Here is what the coverage does not measure, and it matters more than the memo itself. If one team inside Google felt it needed a private channel to catch what its own filter was missing, how many qualified candidates on other teams, with no internal advocate to build them one, got screened out and nobody ever noticed?

A back channel like this produces zero visibility. It generates no support ticket and no data point in a quality-of-hire review. It moves a handful of known, connected candidates around a system that everyone else applying through the front door still has to trust blindly, and tells Google nothing about how often the filter is wrong, or for whom.

What Accountability Would Actually Require

In our work with hiring teams, the people closest to a screening tool are usually first to sense when it produces false negatives, often well before that shows up in a quality-of-hire number. When those people respond by building a private fix instead of escalating the fault, the problem sits with governance. It has nothing to do with how candidates behave, and everything to do with who gets told when a tool stops working.

The DeepMind team did not set out to game the system. It set out to get around a system its own memo already distrusted, one it could not interrogate either.

An AI hiring filter nobody inside the building can explain is not a tool anyone should trust, no matter how many resumes it clears in a day. That Google’s filter has bugs is not the lesson here. Every filter does. The lesson is that the fix for those bugs was a private form circulated inside one team, not an audit trail every recruiter could see. That gap means the organization has already admitted it cannot account for its own hiring decisions.

Auditable does not mean a dashboard showing how many resumes got processed. It means answering, for any single rejected candidate, exactly which signal the filter weighted, and showing that the pattern held for similar candidates too. Try asking your own screening layer for that answer and see how far you get.

Without it, recruiters will do what Google’s team did: quietly build a side door for the people they happen to know, and stay silent about everyone else. The candidates it never reaches are the ones this story cannot count, and that gap is the real cost of a screening system nobody can fully vouch for.

Original reporting: HR Executive.

Frequently asked questions

Is the second form official Google policy?

No. HR Executive’s report rests on an internal document viewed by Bloomberg and attributed to one team, Google DeepMind’s AGI Safety and Alignment Team. Nothing in the reporting shows Google confirmed it as a company-wide practice.

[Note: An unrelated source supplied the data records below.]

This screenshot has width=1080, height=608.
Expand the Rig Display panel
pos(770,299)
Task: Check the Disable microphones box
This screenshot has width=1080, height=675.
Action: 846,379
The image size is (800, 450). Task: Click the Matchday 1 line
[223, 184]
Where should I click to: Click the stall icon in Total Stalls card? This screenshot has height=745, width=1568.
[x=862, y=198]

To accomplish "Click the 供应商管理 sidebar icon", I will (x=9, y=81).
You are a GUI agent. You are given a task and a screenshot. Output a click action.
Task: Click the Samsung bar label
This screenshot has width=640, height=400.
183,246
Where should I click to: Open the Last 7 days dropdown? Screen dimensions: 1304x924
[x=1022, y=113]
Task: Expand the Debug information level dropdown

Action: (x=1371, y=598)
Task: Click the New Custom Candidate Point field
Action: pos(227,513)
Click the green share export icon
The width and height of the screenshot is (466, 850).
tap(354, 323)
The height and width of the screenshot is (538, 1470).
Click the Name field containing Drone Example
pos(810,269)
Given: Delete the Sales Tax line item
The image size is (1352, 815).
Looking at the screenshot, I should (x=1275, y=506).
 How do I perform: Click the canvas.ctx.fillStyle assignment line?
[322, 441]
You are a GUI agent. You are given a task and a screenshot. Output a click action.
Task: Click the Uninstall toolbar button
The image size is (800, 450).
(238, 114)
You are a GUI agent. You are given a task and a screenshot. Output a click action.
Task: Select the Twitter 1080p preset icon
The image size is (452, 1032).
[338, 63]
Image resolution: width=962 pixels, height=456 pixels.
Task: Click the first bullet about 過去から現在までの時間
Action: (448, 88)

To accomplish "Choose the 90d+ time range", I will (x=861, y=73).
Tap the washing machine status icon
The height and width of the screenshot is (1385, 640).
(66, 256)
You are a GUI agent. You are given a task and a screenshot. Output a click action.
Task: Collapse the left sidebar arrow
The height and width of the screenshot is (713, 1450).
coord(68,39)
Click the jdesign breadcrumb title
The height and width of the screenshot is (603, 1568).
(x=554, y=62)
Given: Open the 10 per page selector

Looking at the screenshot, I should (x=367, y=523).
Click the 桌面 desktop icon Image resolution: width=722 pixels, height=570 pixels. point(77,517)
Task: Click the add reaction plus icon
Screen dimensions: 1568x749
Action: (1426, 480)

Who could actually use the second form?

It was aimed at internal candidates applying to the AGI Safety and Alignment Team specifically, not every applicant to Google. That scope means the fix protected a narrow, connected group rather than the wider candidate pool going through the standard process.

Does this connect to the AI hiring discrimination lawsuits in the news?

Not directly. Those cases allege AI screening tools disadvantage certain job seekers, a separate line of legal claims from this internal memo. Both point to the same underlying problem: hiring decisions that candidates and employers cannot fully explain.

What does this memo actually reveal about Google’s confidence in its own hiring AI?

It shows a team choosing to route around its own screening tool rather than escalate it as broken. That choice is a stronger signal of internal distrust than any survey of candidate opinion.